◆ **Exercise instructions**:
Beginning at the line that contains "Task: Click the Profile", transcribe the remaining lines of the listing exactly; include the final line and omit everything before.

◆ **Supplied material**:
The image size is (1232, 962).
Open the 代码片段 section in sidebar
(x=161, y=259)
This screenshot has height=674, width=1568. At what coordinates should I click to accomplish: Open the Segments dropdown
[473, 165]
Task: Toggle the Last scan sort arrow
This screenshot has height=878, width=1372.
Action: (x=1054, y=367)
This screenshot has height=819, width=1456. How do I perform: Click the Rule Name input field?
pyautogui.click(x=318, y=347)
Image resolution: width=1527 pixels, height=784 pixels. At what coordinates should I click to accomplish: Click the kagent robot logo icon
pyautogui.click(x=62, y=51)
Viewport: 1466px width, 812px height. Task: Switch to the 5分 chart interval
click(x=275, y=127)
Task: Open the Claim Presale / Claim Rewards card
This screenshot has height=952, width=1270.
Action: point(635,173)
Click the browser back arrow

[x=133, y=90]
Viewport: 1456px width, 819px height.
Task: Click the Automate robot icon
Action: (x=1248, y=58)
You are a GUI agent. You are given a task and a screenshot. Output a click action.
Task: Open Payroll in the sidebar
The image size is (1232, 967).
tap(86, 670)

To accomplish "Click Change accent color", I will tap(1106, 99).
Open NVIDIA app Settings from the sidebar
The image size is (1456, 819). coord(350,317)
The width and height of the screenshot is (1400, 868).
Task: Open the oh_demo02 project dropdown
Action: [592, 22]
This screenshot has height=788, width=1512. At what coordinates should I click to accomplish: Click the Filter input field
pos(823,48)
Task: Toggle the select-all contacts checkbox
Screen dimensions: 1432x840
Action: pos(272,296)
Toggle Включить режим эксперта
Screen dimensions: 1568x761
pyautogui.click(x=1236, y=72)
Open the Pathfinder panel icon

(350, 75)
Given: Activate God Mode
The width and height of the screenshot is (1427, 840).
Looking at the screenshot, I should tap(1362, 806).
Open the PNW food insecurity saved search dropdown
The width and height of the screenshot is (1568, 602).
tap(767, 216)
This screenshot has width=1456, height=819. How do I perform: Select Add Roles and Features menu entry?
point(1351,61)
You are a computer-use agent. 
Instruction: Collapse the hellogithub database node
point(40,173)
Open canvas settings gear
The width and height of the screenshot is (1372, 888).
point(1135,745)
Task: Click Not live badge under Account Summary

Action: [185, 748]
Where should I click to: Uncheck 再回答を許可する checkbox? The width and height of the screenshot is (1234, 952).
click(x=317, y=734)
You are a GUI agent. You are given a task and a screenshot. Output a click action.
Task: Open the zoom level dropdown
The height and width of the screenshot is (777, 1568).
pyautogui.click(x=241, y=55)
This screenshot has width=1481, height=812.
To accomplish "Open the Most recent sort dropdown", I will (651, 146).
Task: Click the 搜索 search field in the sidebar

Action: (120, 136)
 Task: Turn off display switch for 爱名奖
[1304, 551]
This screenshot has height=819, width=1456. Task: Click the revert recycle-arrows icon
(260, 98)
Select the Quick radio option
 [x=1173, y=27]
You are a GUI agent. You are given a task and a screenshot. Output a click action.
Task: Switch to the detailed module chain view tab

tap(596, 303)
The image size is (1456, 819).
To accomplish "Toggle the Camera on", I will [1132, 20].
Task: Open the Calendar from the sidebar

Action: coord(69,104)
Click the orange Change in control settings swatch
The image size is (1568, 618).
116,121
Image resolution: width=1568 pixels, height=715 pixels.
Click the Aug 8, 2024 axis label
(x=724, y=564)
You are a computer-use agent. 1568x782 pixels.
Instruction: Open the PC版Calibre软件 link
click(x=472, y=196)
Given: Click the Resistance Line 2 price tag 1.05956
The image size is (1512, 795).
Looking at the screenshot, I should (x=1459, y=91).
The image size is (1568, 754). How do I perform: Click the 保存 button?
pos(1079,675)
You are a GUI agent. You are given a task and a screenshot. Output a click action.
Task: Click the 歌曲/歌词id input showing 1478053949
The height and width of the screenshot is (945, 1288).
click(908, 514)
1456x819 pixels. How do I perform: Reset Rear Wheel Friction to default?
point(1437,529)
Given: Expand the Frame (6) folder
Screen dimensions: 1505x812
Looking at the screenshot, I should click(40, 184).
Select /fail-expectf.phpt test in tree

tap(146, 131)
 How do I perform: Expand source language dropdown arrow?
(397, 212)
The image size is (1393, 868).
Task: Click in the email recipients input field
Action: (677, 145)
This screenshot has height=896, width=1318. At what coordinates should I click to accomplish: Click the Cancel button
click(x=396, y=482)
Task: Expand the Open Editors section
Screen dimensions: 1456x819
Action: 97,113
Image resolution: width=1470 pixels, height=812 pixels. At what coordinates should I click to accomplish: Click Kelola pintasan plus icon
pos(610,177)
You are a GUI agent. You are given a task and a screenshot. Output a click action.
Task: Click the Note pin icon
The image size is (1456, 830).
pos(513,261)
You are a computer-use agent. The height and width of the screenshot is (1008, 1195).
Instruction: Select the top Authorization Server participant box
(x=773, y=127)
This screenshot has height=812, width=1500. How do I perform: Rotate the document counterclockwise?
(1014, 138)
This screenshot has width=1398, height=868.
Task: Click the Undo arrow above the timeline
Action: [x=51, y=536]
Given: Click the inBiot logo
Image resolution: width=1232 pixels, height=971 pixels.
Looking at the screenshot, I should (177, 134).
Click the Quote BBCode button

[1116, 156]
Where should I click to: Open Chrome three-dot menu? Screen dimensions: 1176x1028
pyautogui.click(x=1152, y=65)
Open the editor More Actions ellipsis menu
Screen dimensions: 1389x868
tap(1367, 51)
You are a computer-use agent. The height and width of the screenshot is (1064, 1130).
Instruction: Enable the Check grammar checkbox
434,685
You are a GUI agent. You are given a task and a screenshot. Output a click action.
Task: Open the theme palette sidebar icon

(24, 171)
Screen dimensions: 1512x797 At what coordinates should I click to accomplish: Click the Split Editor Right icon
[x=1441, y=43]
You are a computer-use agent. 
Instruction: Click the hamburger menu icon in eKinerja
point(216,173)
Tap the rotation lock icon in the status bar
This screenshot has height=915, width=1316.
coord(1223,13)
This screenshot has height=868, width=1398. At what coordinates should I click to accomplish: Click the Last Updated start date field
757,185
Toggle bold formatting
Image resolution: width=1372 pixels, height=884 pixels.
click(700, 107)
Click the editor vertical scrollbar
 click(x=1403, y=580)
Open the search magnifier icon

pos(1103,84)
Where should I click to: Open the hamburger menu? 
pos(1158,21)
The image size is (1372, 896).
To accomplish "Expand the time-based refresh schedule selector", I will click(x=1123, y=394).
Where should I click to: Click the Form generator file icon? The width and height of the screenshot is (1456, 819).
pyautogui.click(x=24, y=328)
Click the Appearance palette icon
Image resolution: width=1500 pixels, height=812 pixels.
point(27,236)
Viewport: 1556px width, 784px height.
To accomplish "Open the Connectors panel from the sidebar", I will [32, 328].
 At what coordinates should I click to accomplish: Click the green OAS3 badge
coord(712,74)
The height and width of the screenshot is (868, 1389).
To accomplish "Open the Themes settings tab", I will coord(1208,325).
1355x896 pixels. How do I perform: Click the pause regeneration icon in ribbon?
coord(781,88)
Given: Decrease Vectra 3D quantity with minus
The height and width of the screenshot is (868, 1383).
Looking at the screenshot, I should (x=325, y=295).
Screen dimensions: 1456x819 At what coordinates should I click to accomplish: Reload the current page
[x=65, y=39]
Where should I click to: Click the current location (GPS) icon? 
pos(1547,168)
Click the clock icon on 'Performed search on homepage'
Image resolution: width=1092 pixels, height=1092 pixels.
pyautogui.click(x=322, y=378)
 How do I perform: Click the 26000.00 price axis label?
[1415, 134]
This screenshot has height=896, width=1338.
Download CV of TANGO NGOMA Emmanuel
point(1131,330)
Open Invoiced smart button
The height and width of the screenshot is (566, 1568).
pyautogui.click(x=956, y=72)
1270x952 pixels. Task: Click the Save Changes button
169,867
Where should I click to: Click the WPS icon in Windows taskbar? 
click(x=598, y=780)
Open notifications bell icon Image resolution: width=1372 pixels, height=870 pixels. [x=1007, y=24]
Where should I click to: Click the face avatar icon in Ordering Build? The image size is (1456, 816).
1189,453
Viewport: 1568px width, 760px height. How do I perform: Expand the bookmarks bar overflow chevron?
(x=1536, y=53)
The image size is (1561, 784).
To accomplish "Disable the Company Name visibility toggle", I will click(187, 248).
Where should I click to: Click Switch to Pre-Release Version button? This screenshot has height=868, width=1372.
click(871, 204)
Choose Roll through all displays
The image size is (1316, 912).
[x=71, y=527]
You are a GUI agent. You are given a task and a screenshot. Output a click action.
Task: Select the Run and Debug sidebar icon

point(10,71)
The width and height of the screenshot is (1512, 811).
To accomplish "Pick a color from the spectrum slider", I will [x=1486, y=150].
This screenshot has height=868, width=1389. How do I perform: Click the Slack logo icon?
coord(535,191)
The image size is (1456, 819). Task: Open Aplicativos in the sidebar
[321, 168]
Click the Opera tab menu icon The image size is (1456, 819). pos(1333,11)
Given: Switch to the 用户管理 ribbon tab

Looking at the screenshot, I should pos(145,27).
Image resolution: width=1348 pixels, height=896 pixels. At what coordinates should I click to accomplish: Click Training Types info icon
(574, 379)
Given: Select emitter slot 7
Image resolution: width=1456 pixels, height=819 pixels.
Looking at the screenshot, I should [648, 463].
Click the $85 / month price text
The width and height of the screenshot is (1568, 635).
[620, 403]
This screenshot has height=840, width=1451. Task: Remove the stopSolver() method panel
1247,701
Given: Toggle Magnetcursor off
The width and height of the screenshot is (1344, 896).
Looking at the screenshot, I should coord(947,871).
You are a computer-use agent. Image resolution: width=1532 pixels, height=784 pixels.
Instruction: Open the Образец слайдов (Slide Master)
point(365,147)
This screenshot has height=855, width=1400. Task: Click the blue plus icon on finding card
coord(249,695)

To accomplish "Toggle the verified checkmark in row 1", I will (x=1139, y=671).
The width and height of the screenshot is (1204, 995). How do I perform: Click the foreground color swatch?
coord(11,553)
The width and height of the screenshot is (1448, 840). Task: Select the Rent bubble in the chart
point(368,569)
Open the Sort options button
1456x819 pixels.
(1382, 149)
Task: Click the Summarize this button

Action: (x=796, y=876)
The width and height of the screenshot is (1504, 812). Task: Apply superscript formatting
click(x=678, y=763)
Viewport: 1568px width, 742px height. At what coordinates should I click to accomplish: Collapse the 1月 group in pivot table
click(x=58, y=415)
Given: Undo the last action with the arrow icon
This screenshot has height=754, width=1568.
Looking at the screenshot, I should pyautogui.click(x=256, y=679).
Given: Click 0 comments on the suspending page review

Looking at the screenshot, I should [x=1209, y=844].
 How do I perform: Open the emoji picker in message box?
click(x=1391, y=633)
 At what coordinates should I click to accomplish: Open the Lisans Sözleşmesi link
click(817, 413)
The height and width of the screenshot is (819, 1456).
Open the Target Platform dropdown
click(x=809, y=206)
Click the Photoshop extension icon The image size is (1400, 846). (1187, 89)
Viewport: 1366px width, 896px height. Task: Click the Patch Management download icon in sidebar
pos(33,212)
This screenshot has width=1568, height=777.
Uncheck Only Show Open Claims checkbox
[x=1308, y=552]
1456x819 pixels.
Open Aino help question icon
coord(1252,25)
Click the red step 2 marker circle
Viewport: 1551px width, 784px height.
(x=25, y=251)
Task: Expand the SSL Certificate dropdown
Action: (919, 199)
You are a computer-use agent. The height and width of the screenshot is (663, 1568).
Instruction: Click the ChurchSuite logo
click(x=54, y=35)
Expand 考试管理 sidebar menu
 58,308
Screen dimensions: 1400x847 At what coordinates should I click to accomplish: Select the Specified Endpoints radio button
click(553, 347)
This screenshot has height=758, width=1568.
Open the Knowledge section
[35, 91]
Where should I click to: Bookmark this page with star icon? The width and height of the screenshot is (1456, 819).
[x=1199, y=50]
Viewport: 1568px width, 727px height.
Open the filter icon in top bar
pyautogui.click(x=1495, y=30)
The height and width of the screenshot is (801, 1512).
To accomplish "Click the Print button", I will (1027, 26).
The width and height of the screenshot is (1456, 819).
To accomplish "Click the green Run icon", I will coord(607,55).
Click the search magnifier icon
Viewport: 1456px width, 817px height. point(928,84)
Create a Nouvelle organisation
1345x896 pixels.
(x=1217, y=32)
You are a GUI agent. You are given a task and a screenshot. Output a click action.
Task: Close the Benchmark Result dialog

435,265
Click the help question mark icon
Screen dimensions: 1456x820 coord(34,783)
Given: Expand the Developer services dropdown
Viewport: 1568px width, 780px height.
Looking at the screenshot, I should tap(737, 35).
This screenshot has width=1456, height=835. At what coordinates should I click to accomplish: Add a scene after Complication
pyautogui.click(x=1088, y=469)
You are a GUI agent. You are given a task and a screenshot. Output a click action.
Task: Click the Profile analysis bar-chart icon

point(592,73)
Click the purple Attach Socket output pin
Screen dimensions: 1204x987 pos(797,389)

◆ **Exercise result**:
Task: Click the Profile analysis bar-chart icon

point(592,73)
Click the purple Attach Socket output pin
Screen dimensions: 1204x987 pos(797,389)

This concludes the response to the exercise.